Sukai Secka, External Affairs Intern, Money and Mental Health

Introducing: Sukai Secka

16 February 2026

  • Sukai has joined Money and Mental Health as its new External Affairs Intern, a role in which she’ll be contributing to our campaigning and communications work.
  • In this introductory blog, Sukai writes about why mental health – and its link with financial systems – is personal.
  • Drawing on her studies and other work experience, Sukai explains why the charity’s work and goals resonate with her experience.

For much of my life, mental health hasn’t been an abstract concept or a policy area; it’s been a daily reality shaped by responsibility, resilience, and systems all too rarely fit the people navigating them.

Why it matters

One of my parents lives with schizophrenia. When their mental health deteriorated, the practical responsibility of holding everything together fell to my other parent. They managed the bills, figured out the payments, dealt with institutions, and tried to maintain a sense of normality for our household while navigating systems that offered little flexibility or understanding. Mental illness affected our family, but financial pressure often determined how manageable that illness became, both for the person living with the condition and for those supporting them.

What stayed with me was how unforgiving financial systems can be in moments of crisis. Illness did not pause deadlines or expectations. Instead, stress compounded: letters, payments, eligibility rules, and barriers to access all became part of the landscape people had to navigate while unwell or supporting someone who was. The burden of crisis was emotional, but also financial and administrative – and it often fell hardest on those least equipped to manage it.

Growing up, I came to understand that money is not just about income. It is about stability, dignity, and the ability to plan beyond survival. When financial pressure increases, standards of living decline quickly, and opportunities narrow. This has consequences for social mobility that are rarely acknowledged. Without access to fair, flexible financial support, people with mental health problems, and those supporting them, are pushed into reactive cycles where crisis management replaces long-term security.

How my experience fits

This understanding has deepened through my work as a volunteer with The Kintsugi Way, a charity supporting survivors of domestic violence and sexual abuse. Working there, I saw how closely mental health, financial control and vulnerability can intersect. Many survivors were navigating trauma alongside anxiety, depression, or other mental health challenges, often while facing economic abuse, housing insecurity or debt. For people with lived experience, financial dependence and rigid systems frequently compounded harm, making recovery and independence harder to achieve.

What’s become clear to me is that lived experience is not peripheral to policymaking; it is essential to it. I’ve seen how gaps in policy translate into harm, and how small design choices can have enormous consequences for people at their most vulnerable.

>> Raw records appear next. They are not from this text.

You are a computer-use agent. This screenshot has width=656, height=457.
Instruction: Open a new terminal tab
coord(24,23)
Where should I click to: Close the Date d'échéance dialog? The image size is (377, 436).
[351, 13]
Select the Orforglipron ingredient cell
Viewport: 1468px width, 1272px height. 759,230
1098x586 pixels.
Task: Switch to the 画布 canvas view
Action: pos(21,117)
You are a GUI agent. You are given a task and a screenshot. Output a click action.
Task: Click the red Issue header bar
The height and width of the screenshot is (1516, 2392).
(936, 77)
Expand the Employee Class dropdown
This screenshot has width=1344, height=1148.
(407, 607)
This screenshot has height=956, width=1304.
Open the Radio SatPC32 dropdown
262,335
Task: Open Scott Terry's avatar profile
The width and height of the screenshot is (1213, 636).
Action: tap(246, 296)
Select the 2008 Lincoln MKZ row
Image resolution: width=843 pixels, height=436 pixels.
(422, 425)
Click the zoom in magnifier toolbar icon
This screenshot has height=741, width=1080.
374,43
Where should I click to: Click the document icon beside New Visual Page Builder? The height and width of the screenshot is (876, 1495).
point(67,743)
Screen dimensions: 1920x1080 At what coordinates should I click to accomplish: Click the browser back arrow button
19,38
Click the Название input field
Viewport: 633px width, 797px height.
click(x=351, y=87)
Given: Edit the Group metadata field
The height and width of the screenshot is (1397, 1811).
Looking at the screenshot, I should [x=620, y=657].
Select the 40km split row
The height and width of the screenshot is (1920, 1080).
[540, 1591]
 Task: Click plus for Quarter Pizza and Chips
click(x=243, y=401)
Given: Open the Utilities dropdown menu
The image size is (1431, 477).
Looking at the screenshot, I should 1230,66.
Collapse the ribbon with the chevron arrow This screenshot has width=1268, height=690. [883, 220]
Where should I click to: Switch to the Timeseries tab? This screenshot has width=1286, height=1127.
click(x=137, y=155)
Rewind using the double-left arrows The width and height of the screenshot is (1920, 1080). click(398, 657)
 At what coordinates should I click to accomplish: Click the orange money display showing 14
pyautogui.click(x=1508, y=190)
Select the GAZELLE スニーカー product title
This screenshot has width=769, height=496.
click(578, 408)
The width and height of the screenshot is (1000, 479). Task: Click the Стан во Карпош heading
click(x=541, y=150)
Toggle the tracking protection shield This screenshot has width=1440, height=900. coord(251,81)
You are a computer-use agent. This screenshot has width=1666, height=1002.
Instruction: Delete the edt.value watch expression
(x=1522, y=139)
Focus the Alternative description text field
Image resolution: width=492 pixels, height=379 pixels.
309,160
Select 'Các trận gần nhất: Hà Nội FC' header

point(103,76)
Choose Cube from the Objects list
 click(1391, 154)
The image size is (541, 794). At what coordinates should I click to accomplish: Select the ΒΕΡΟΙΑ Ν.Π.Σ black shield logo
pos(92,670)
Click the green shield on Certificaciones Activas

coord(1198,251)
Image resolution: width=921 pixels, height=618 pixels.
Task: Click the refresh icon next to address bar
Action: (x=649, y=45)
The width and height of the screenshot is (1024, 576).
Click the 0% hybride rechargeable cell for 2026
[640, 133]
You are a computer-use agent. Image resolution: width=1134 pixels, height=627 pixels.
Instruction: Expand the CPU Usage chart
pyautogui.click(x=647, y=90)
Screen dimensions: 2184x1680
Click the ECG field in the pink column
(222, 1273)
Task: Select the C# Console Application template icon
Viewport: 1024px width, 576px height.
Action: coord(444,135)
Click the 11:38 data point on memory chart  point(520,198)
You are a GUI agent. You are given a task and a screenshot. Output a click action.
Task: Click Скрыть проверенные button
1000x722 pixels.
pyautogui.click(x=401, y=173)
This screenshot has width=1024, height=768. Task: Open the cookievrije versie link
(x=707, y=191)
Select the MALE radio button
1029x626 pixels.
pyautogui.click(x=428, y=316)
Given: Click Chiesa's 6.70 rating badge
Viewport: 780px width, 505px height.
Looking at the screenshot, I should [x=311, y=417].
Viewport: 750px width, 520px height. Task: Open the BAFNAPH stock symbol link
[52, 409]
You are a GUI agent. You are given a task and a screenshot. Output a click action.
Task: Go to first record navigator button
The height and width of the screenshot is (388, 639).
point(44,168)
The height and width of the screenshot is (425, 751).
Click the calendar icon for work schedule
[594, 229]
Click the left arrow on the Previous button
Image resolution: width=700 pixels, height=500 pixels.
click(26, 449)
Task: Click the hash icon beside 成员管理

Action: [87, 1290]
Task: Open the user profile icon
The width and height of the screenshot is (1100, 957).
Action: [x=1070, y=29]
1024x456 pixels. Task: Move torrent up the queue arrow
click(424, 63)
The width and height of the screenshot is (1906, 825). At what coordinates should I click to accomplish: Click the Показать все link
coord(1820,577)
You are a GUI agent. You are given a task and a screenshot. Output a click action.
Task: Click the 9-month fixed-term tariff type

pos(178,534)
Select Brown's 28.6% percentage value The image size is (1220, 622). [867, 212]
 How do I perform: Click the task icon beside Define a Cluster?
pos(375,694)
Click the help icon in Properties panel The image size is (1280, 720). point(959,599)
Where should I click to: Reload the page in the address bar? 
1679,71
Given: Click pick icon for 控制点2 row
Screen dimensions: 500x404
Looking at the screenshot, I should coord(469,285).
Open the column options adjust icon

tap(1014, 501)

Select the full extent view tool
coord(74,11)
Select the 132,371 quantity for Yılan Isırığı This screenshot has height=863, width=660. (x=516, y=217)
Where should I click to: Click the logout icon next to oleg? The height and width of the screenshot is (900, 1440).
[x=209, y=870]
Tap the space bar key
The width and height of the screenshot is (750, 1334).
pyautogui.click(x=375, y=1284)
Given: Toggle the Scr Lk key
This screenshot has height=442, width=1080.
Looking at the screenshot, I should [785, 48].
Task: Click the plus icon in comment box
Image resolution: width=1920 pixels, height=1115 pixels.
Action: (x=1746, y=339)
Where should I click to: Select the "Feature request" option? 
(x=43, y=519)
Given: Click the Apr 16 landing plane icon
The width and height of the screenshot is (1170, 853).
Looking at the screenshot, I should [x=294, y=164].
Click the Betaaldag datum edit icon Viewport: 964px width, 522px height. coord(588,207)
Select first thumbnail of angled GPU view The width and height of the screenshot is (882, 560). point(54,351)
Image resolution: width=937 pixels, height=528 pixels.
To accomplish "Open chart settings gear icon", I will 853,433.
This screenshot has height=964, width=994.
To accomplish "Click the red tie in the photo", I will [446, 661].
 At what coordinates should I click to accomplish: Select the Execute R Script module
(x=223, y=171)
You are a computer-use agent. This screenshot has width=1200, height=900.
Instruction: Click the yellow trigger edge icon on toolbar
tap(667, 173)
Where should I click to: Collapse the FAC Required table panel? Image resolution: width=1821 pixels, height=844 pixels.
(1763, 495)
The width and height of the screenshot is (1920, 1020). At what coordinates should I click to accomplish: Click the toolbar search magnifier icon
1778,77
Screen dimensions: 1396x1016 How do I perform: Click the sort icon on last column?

My academic journey has helped me connect these experiences to wider structures. Studying Politics at undergraduate level, and International Studies and Diplomacy at postgraduate level, gave me the tools to analyse how governance and policy design can shape our everyday lives. I became particularly interested in how lasting and impactful change often has to come from below, from lived experience and frontline insight into the institutions that set the rules. Good policy doesn’t arrive from nowhere; it responds to what is happening on the ground, in people’s daily lives.

Bringing it all together

Money and Mental Health brings these strands together in a way that feels both necessary and distinctive. Its work recognises that financial insecurity is not simply a background issue for people with mental health problems, but a driver of distress and inequality. By centring lived experience and translating it into evidence and recommendations, the charity challenges systems that too often prioritise efficiency over humanity.

I joined Money and Mental Health because I believe financial security and good mental wellbeing should be a foundation, not a privilege. I’m excited to contribute to work that improves how financial systems respond to people with lived experience of mental health problems. I’m looking forward to supporting our campaigning work to help create fairer, more supportive systems that improve everyday realities.